Last weekend marked my second visit to Vienna. I don't know if I'd call the city lively, but it certainly is full of history, being the seat of the former Habsburg Empire and the center of classical music. I can imagine the palaces and amusement park would also be a better venue in the spring. Regardless, I have photos of the rink, a Mozart statue through the snow, the interesting church at Karlsplatz, and other stuff here.

Then I hit Budapest. The city is divided into two sections: Buda and Pest. The banks of the Danube River, which divides the city, are designated as a World Heritage site, no doubt for many reasons, although providing this view of the Hungarian Parliament building is reason enough for me ...

... and this view from the Chain Bridge isn't shabby either ...

UNESCO mentions two other cultural landmarks in its World Heritage listing for Budapest: Andrassy Avenue, the tree-lined, fashionable street that has the world's second-oldest subway line running underneath it, and Buda Castle, which has retained its status despite Katy Perry's best efforts to deface it.

There are three photo albums on my Flickr site: the Buda side with the castle, Matthais Church and Fisherman's Bastion; the more bustling Pest side, with its churches, synagogues, Opera House, majestic buildings and the right hand of a patron saint; and a combined album with shots crossing the Danube and on Margaret Island, an oasis in the middle of the Danube. 
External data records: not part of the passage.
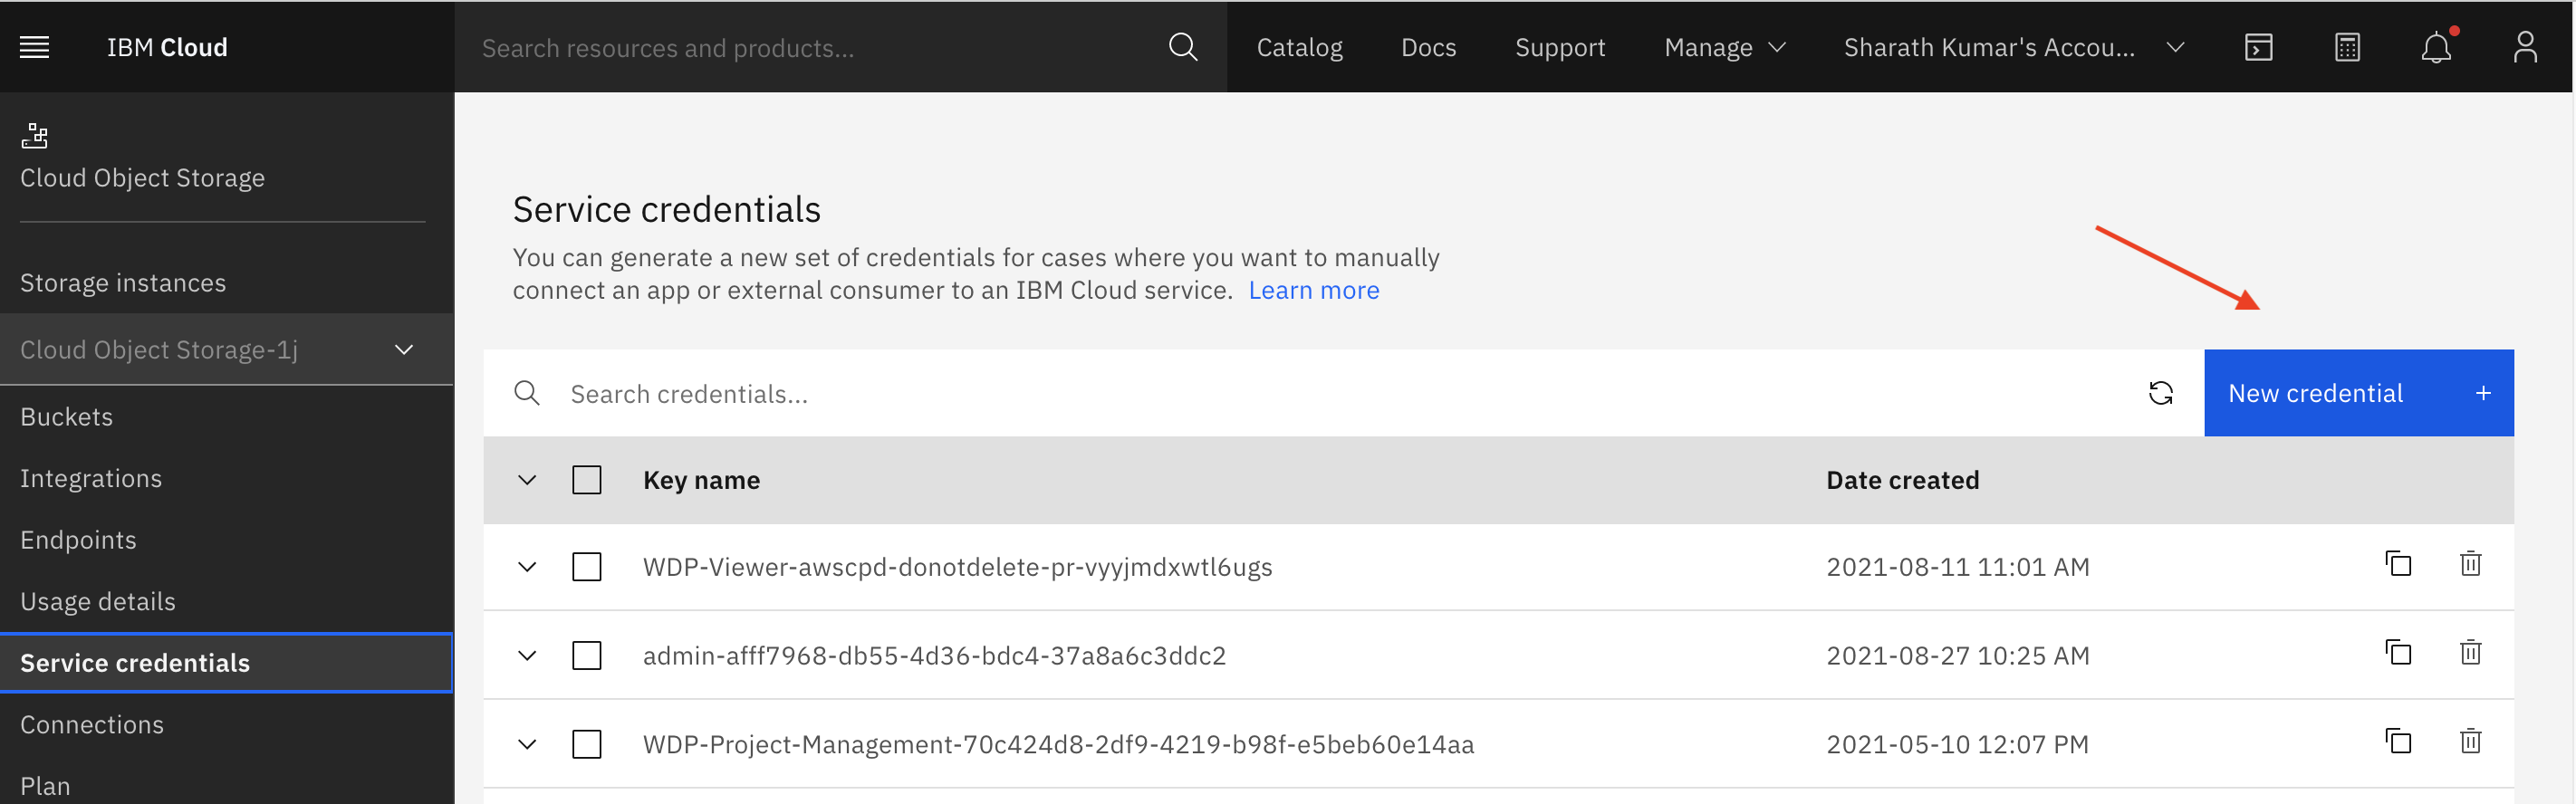2576x804 pixels.
Task: Open Endpoints in the sidebar
Action: [x=78, y=540]
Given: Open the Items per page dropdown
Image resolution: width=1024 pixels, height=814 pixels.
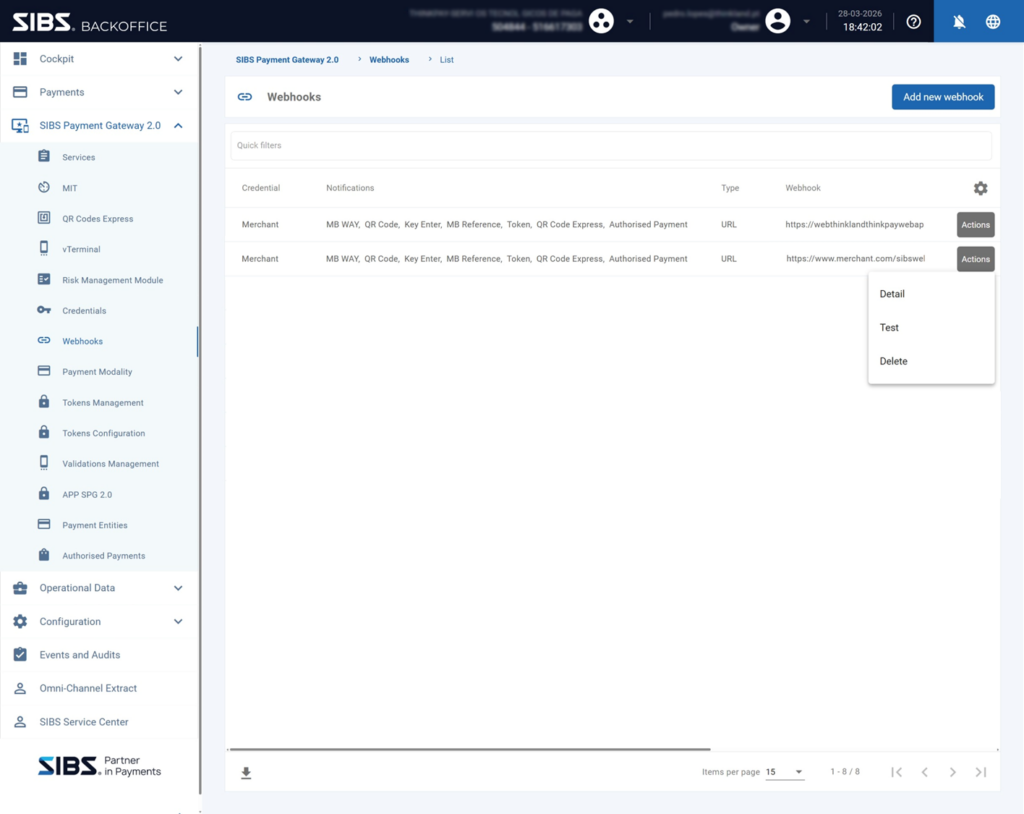Looking at the screenshot, I should [x=785, y=772].
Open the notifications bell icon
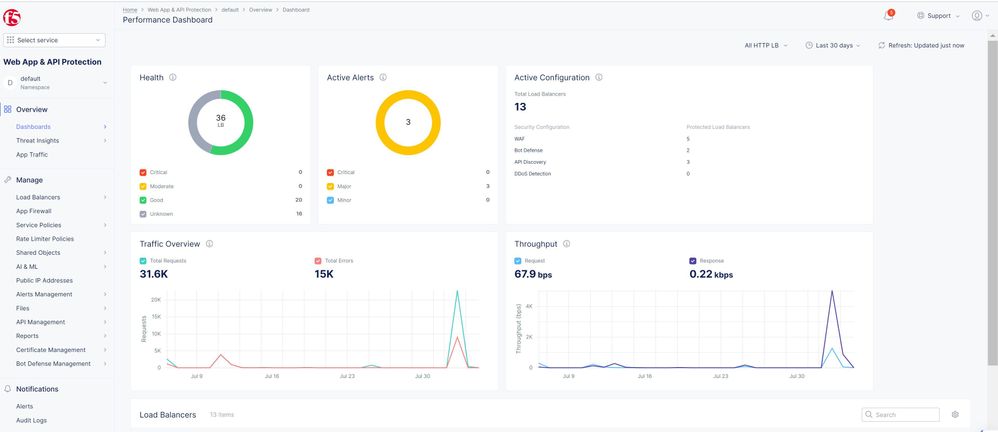 tap(888, 16)
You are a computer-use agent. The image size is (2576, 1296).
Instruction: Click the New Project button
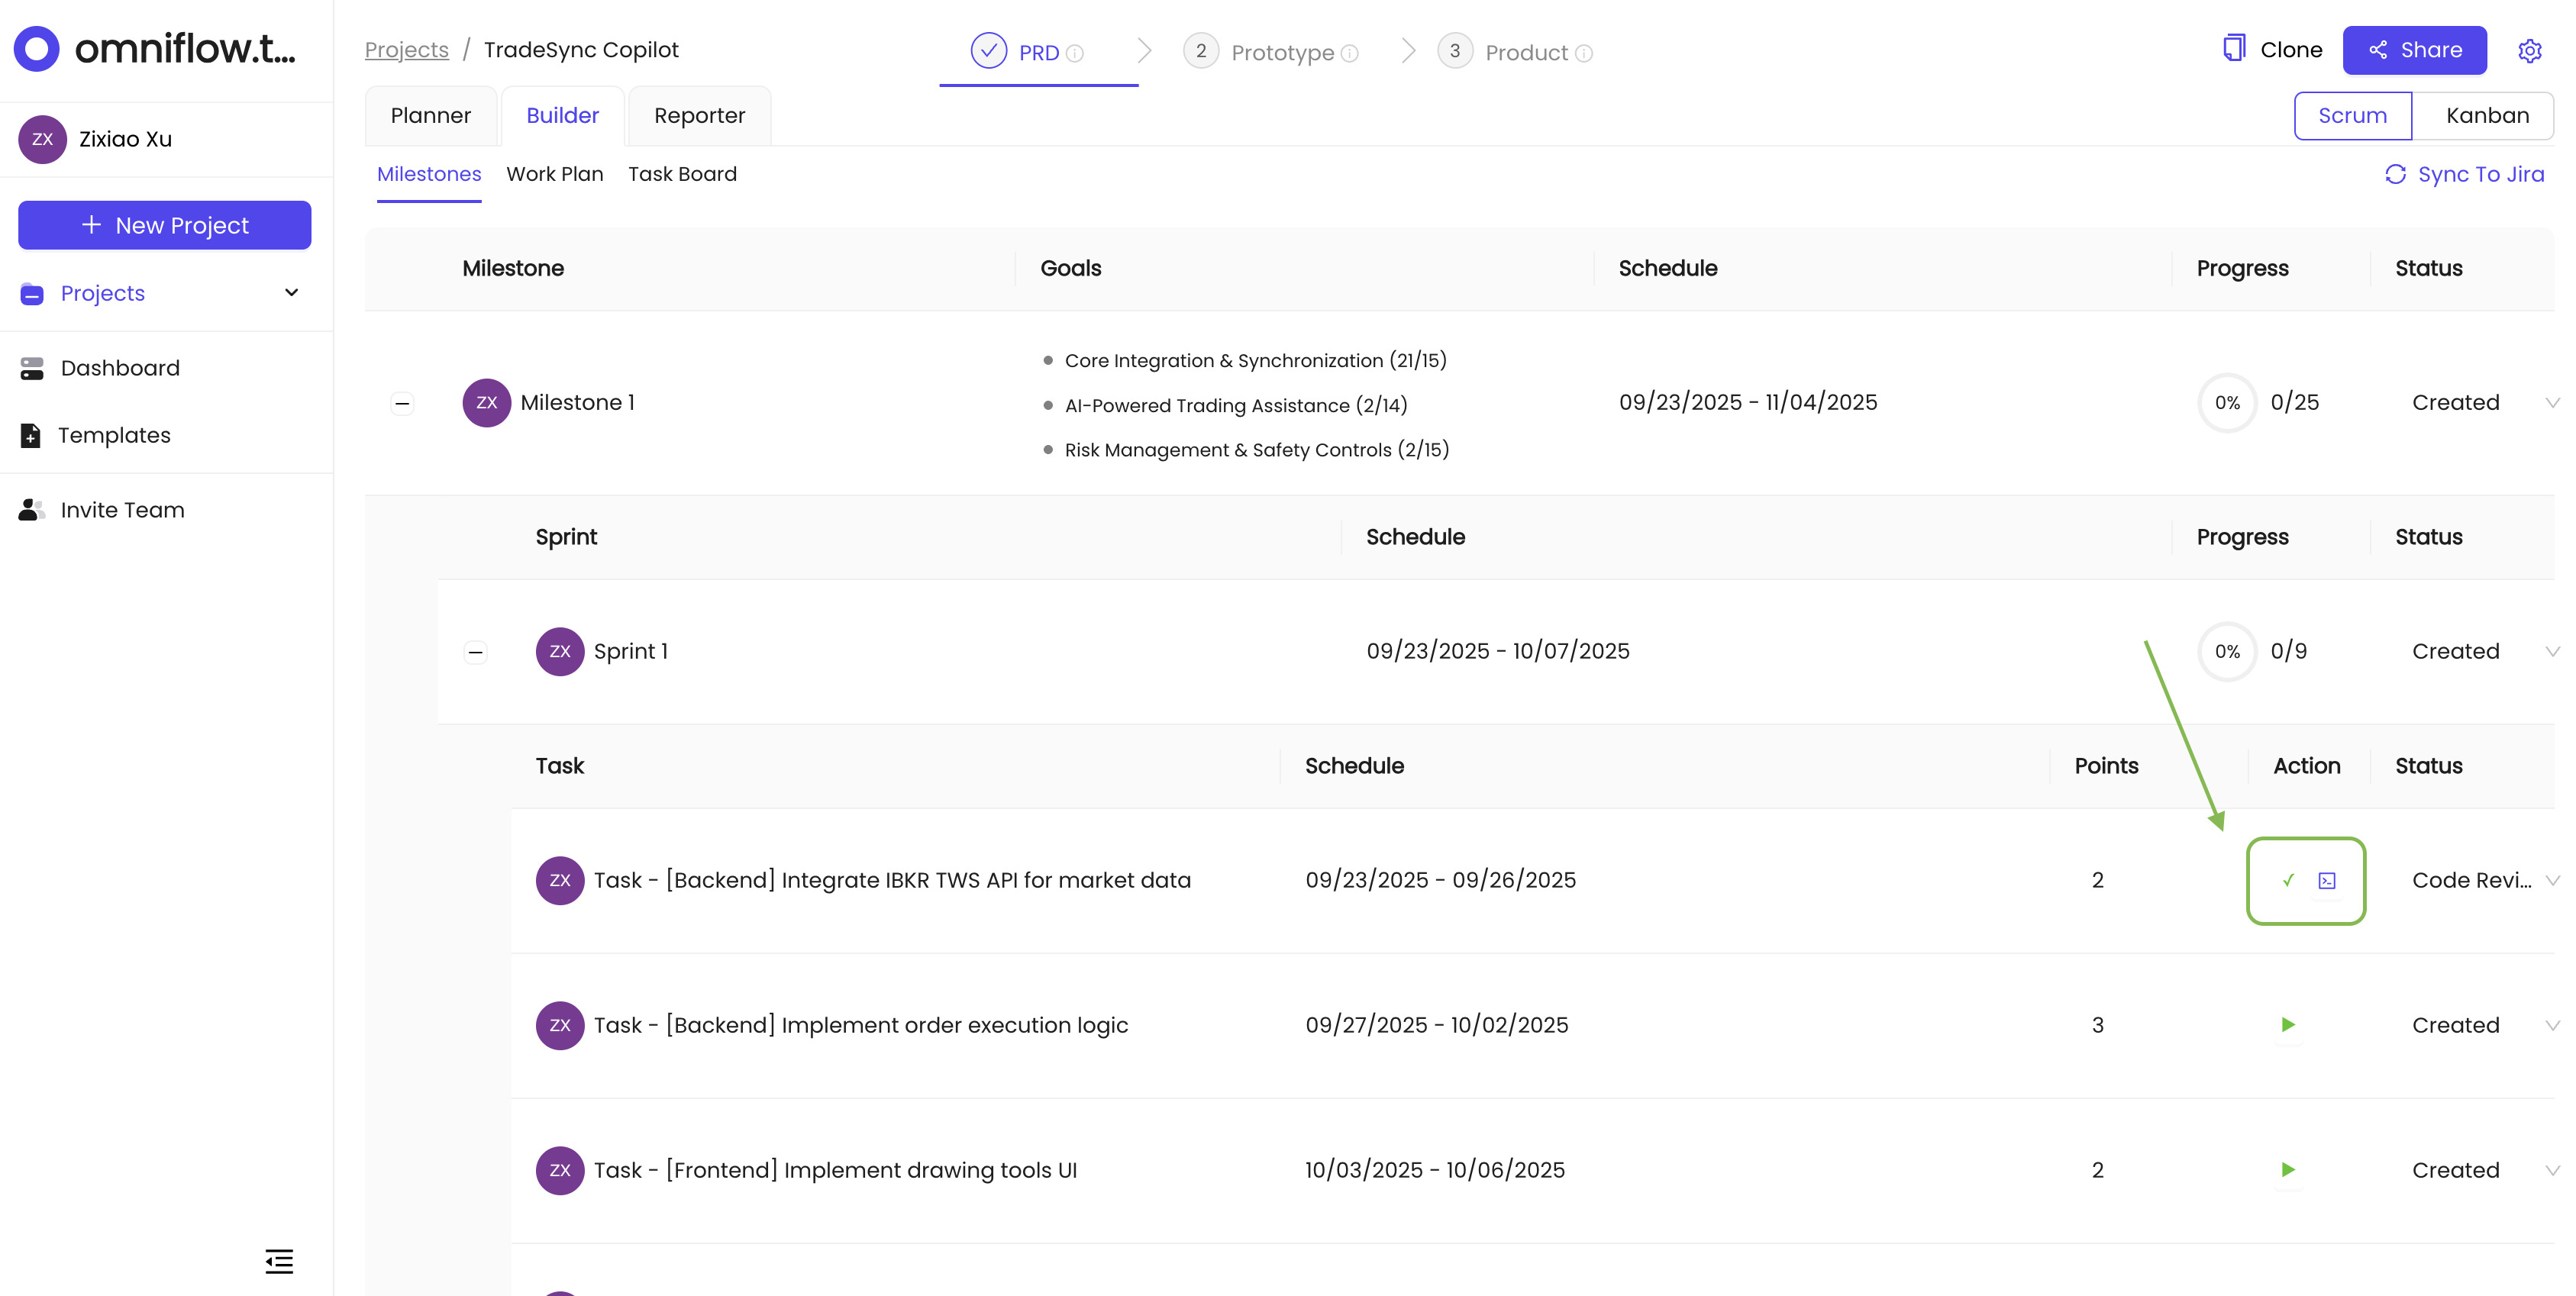(165, 225)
Up next: A return trip to Berlin, this time with The Professor and He Who Can't Beat Me at FIFA 12, to take in one of Europe's most vibrant cities and watch the Bundesliga champions play Hertha Berlin.

07 February 2012

Not Prague, Part 10: Return to Vienna (or: Our Opera House is Your House)

I attended an opera tonight. Whoever lives closest to my Mom, please knock on her door and make sure she can get back off the floor. As for the rest of you, I'll follow up by telling you what I wore: a blue hooded sweatshirt, jeans and hiking boots.

Such is life when one decides, at the last minute, to attend a show at the Vienna State Opera House, which offers standing-room tickets for every show starting about 80 minutes before the curtain rises. The Opera House runs shows from the fall to the end of spring, and it often produces a new opera every night. That, along with the accessibility of standing-room tickets, makes it a popular destination for tourists (actual opera lovers optional).

I had just completed a walk past some of Vienna's biggest, most audacious buildings when I realized I was standing at the Opera House. With no other plans for the veening, I figured I might as well see if there were tickets available. I met travelers from Seoul and Beijing, and we decided to go in together after we were finally let in out of the cold. We were directed down the hall where we found a very helful person with a handful of what looked like tickets. They were, in fact, programs for 90 Euro cents, and this being our first opera, we told ourselves, geez, these are pretty basic tickets. We eventually found the correct booth and bought standing-area seats, in the back facing the stage, for 4 Euros.

Our area featured a cross-section of sweatshirts, pullovers, suits and sweaters. Many of us had jeans on. (Those who bought reserved tickets were dressed more appropriately.) An usher handed us old white scarves to tie to the rail in front of us to mark our spots. In front of us was a small electronic screen that would show us the words, in English or German, that the performers would be singing. Before the show began, a female usher who had to be in her 20s stood in front of us and called out the etiquette: No whispering, no photos, no cell phones on, no leaving until one of the two 20-minute intermissions. And with a hush, the show began.

We watched Andrea Chenier, the story of a poet condemned to death during the French Revolution and his lover who chose to be executed with him rather than live without him. In other words, it was the second-saddest thing I saw this weekend.